Esse ambiente alterado certamente representa desafios para desenvolver habilidades de autogerenciamento em crianças e estudantes. E não se esqueça dos adultos — eles também estão em aprendizado.

Certamente, acreditamos que isso também impacte a criatividade e a maneira com que nossas manifestações criativas podem ser distribuídas rapidamente e para um público amplo. Isso certamente afetará o componente "adequação" de que acabei de falar na definição de criatividade de Simonton. Para os mais jovens, que estão desenvolvendo suas identidades, isso significará que eles experimentarão criativamente suas identidades por meio das mídias sociais, postando fotos e histórias e, algumas vezes, compartilhando seus sentimentos e conteúdo íntimo, eletronicamente.

Nosso grupo de pesquisa em Ghent está realizando estudos para examinar os efeitos desses ambientes eletrônicos no desenvolvimento de identidades e habilidades sócio-emocionais.

O que as escolas podem fazer para ajudar as crianças a serem mais criativas?

Eles podem fazer muito, tanto estruturalmente, organizando a escola, quanto em seus programas de ensino, na BNCC (Base Nacional Curricular Comum), por exemplo. Também sabemos que a pessoa do professor é fundamental nos resultados dos alunos, incluindo a criatividade. Portanto, os programas de treinamento de professores precisam incluir um componente explícito de treinamento para promover habilidades socioemocionais, incluindo criatividade e pensamento crítico.

Um ponto crucial é trazer o vocabulário de habilidades socioemocionais para as escolas, para que cada parte interessada fale sobre construções semelhantes e seus níveis, desde o aluno até o professor, incluindo pai, diretor, secretário estadual...

Por isso, investimos fortemente com o Instituto Ayrton Senna no desenvolvimento de um modelo que possa nos ajudar a alcançar esse objetivo. Este exercício leva tempo, mas uma vez que o vocabulário é introduzido, podemos começar com o desenvolvimento intencional de habilidades e monitorar esse desenvolvimento.
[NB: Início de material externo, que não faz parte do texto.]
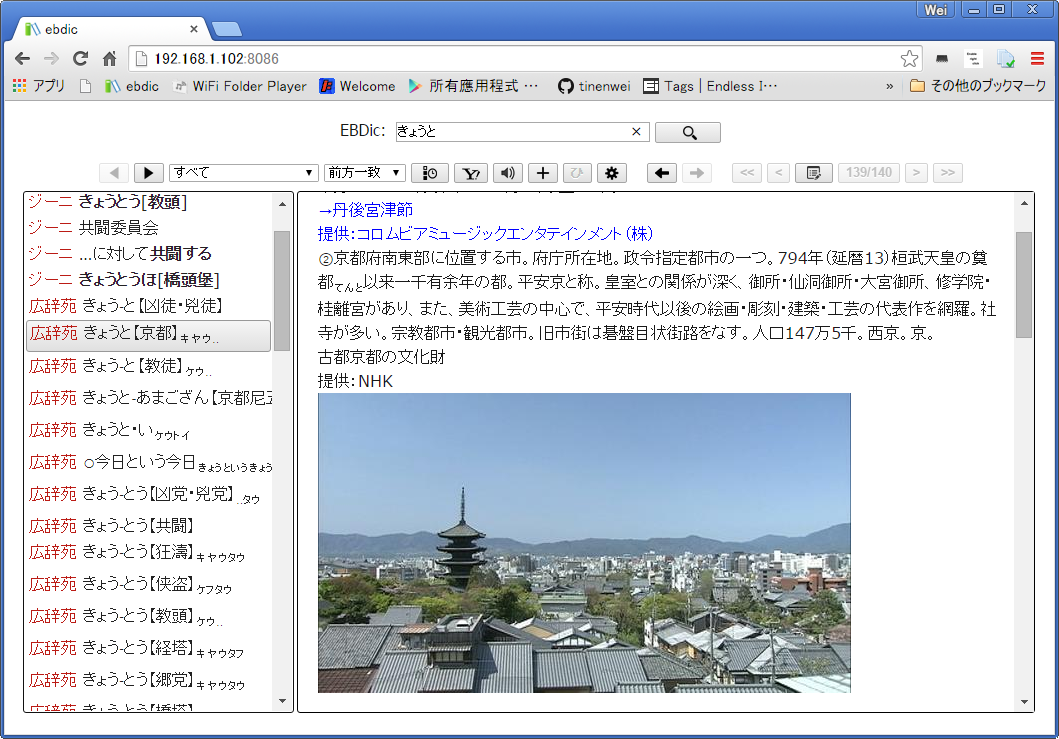
Task: Click the content pane vertical scrollbar thumb
Action: (1023, 285)
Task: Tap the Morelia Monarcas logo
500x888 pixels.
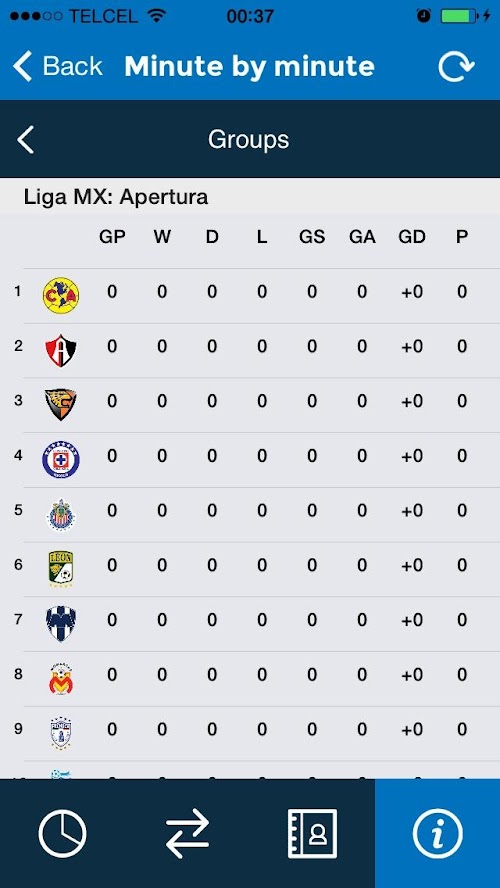Action: click(x=61, y=678)
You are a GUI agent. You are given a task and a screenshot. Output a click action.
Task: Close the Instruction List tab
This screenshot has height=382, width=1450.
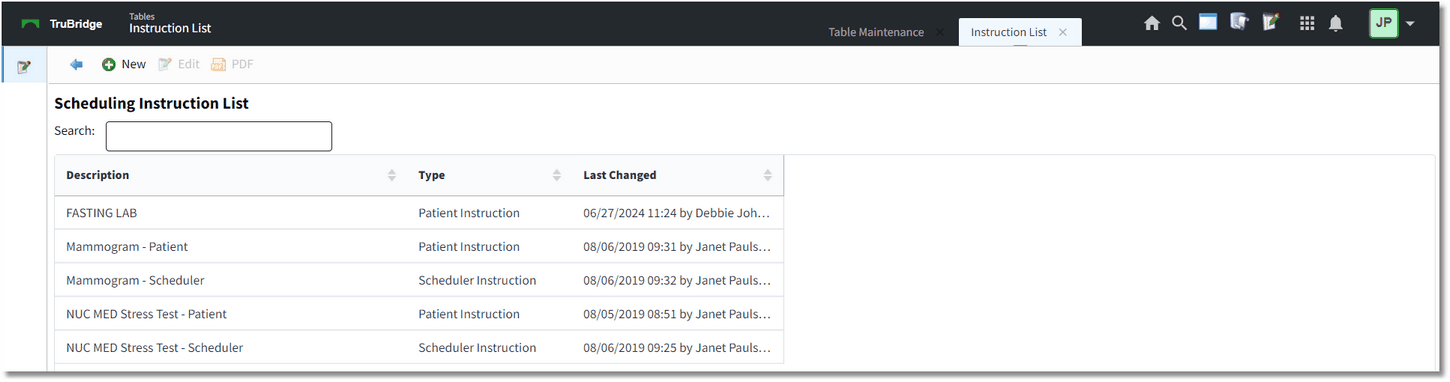[1063, 32]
As crianças aprendem por observação, então o professor precisa ser criativo em sua própria abordagem, como no exemplo dos retratos pintados. Pedir autorretratos aos alunos não é a invenção mais original, mas o modo com que a professora os usa é brilhante, transformando-os em um exercício que envolve os pais no processo.

Precisamos de mais pequenos passos como esse em nossas salas de aula. Além do aprendizado observacional — praticar aquilo que você prega — os professores também precisam explicar mais suas ações, porque a pesquisa mostra que isso amplia o efeito do aprendizado. Ou seja, além de praticar o que você prega, você também precisa pregar o que pratica.
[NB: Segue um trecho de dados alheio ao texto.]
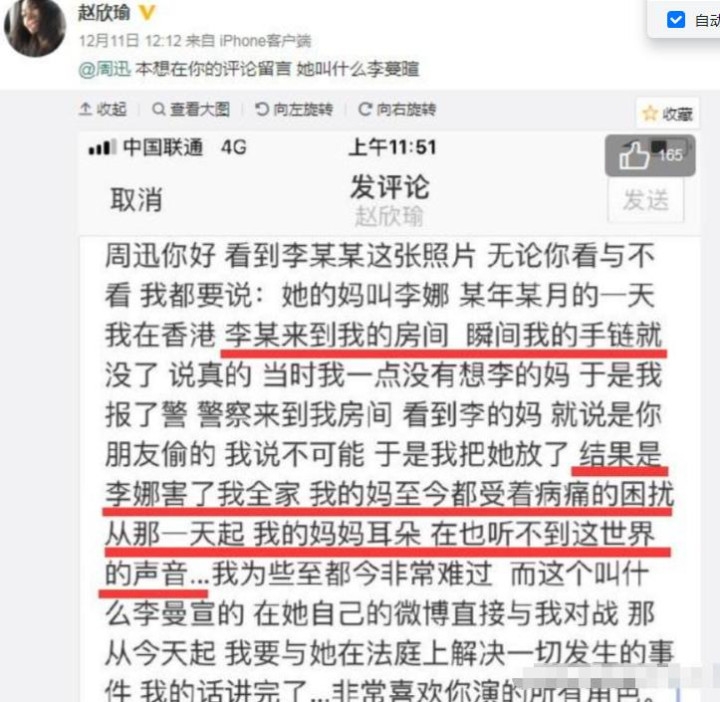Click the 165 like count
Viewport: 720px width, 702px height.
(671, 155)
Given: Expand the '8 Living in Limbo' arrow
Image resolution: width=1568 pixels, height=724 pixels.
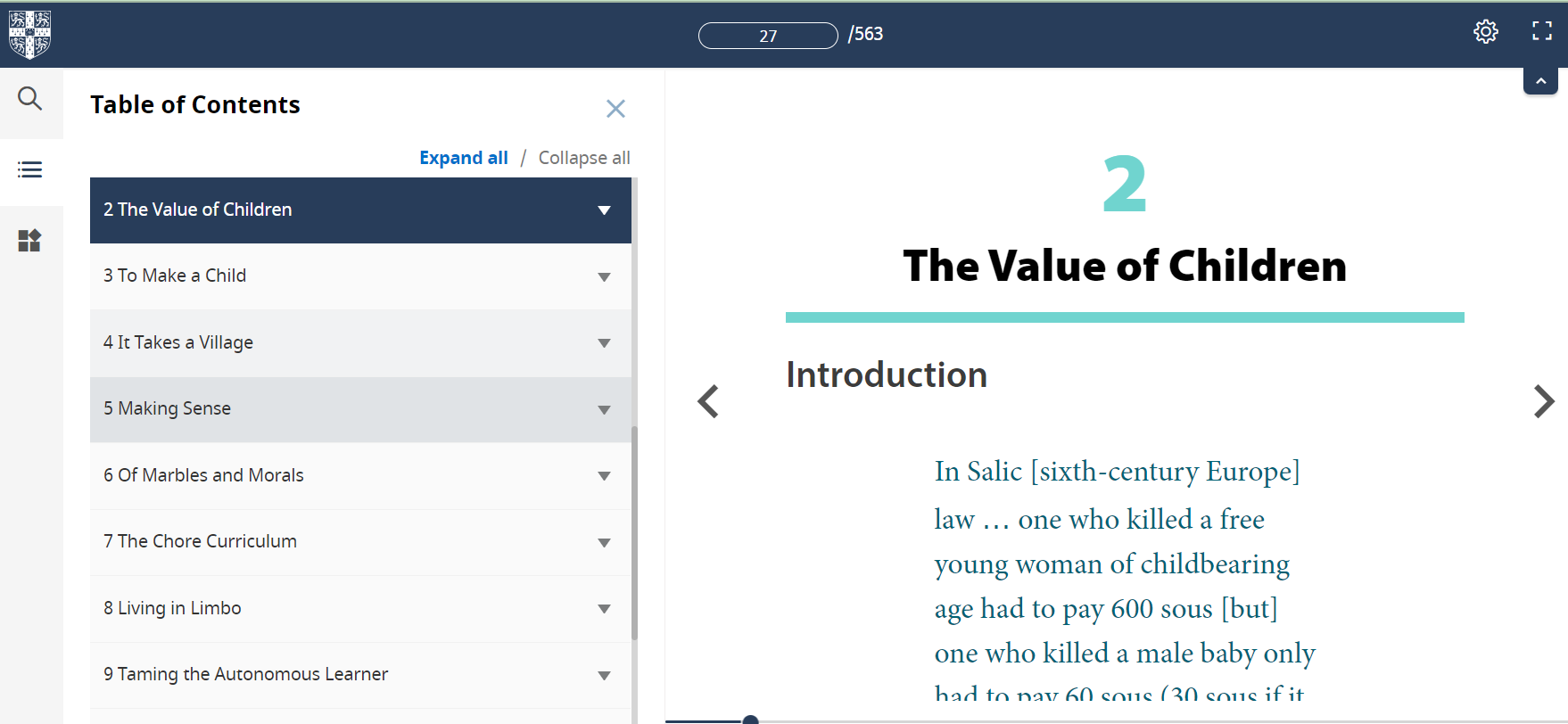Looking at the screenshot, I should 604,609.
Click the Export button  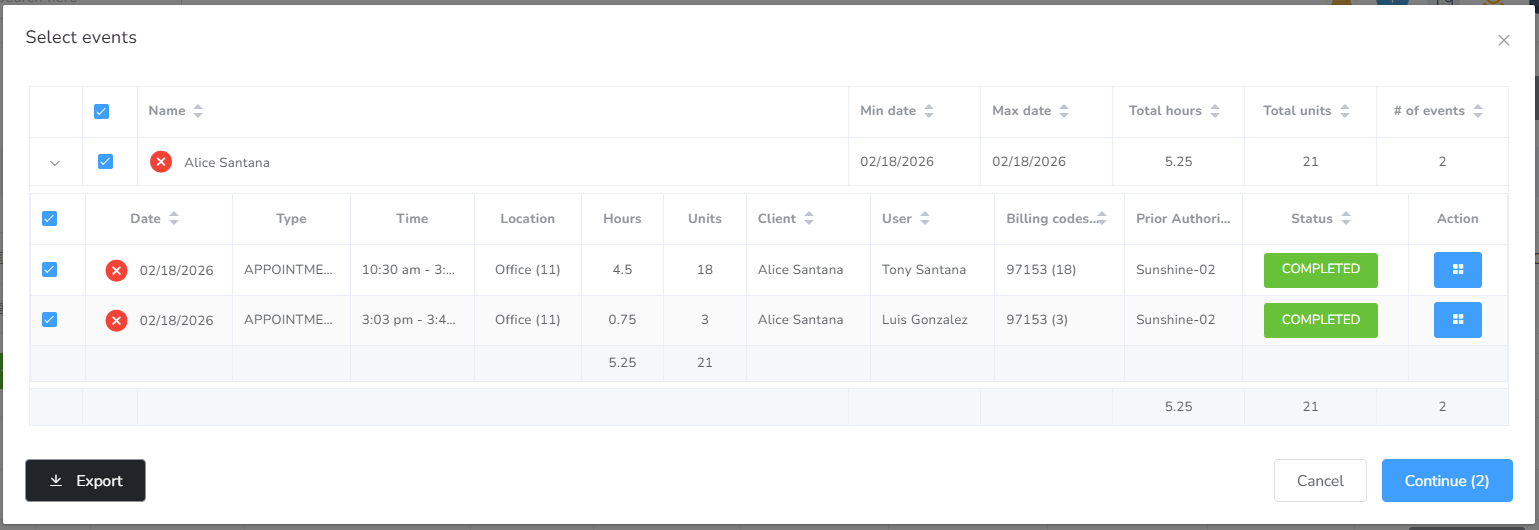coord(85,481)
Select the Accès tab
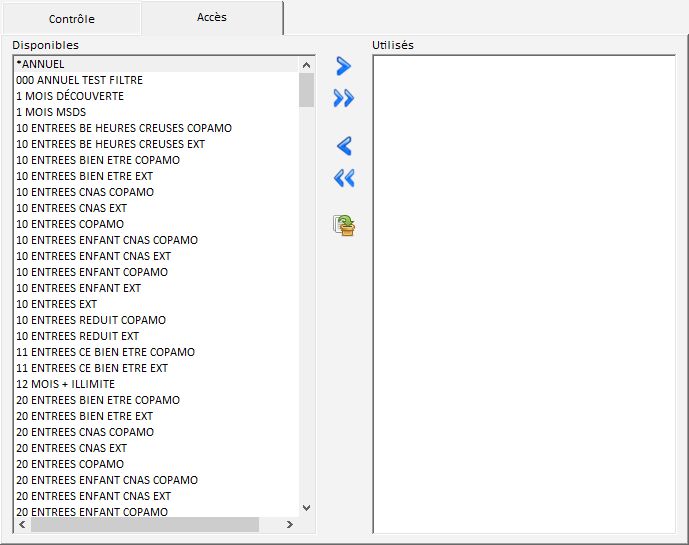 [211, 18]
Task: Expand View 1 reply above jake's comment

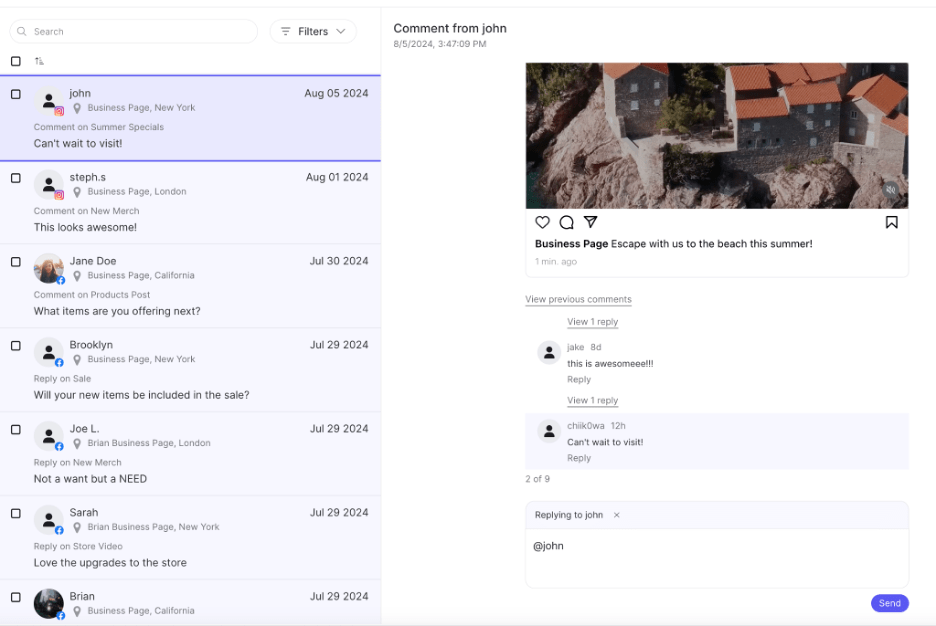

Existe uma maneira sistemática de avaliar a criatividade nas pessoas? Como se mede o fracasso ou o sucesso dos programas educacionais para promover a criatividade?

Bom ponto. Alguns já demonizaram a avaliação e a consideraram "a morte" da criatividade. Mas ela não é. Por que não pensamos de modo crítico e criativo sobre essa afirmação e buscamos maneiras de fazer a avaliação alimentar o processo de desenvolvimento, em vez de bloqueá-lo? Se considerarmos essas habilidades como objetivos de desenvolvimento, precisamos apoiar os ambientes escolares para avaliá-las de maneira construtiva.
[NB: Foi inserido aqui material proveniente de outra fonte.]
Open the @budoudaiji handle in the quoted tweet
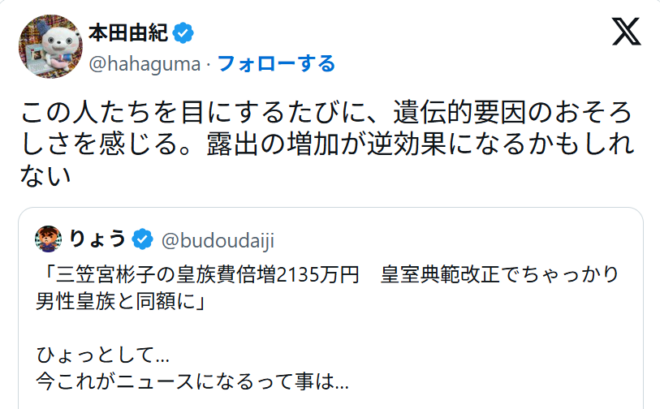 (218, 240)
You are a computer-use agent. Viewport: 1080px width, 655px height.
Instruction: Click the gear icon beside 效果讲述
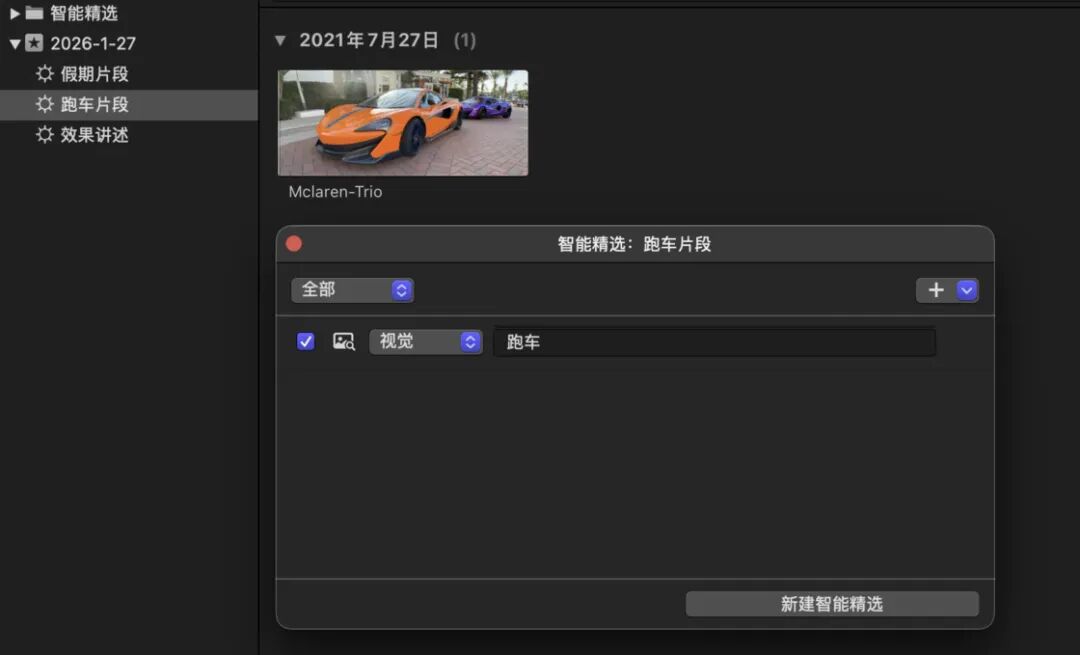[x=45, y=134]
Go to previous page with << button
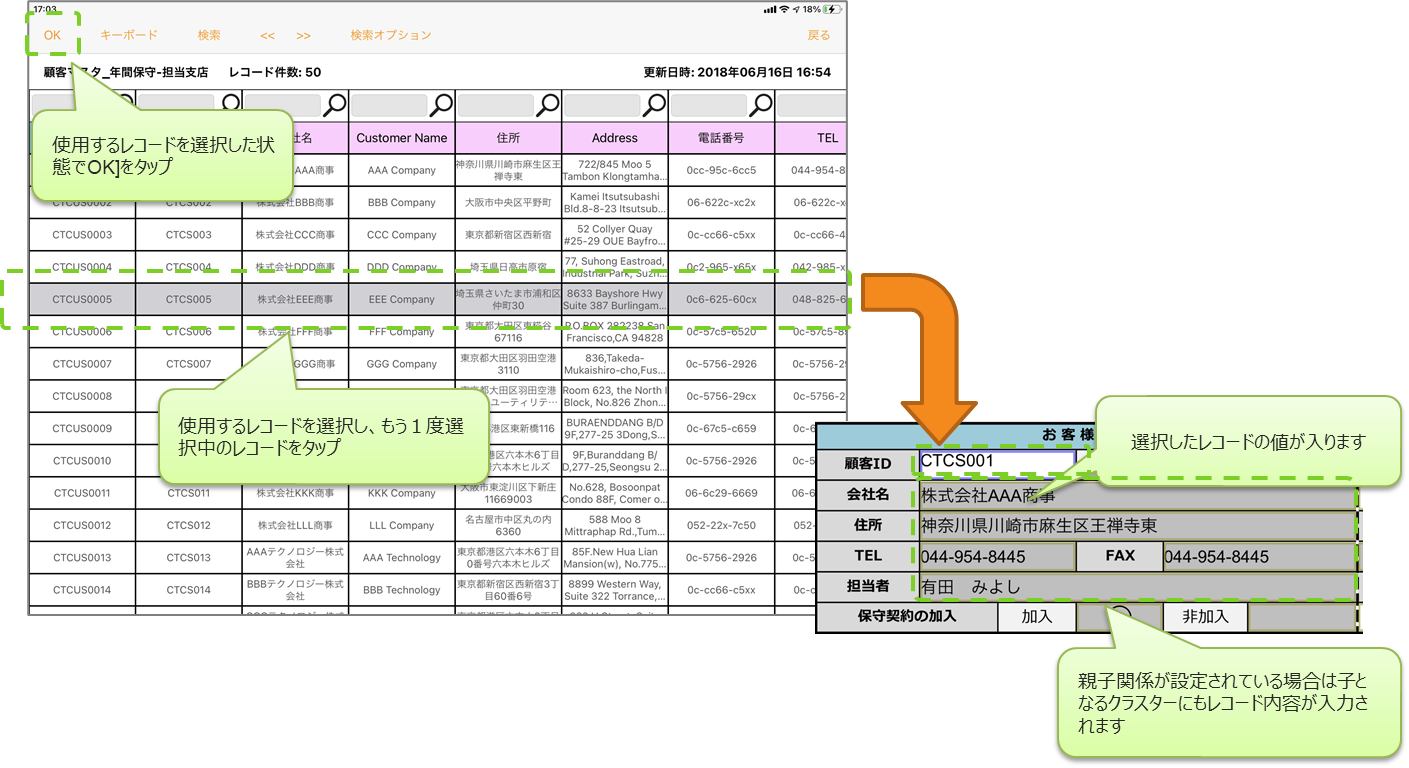Viewport: 1409px width, 768px height. tap(267, 36)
Estudantes, pais, escolas e sociedades têm a responsabilidade compartilhada de preparar os jovens para desafios futuros. A escola é um bom ambiente para monitorar o desenvolvimento de habilidades. Há evidências substanciais de que o desenvolvimento de habilidades socioemocionais também ajuda e facilita o aprendizado na escola. Portanto, trabalhar "foco", "pensamento crítico" e "criatividade" também ajuda os alunos a obterem melhores notas em matemática, português ou ciências.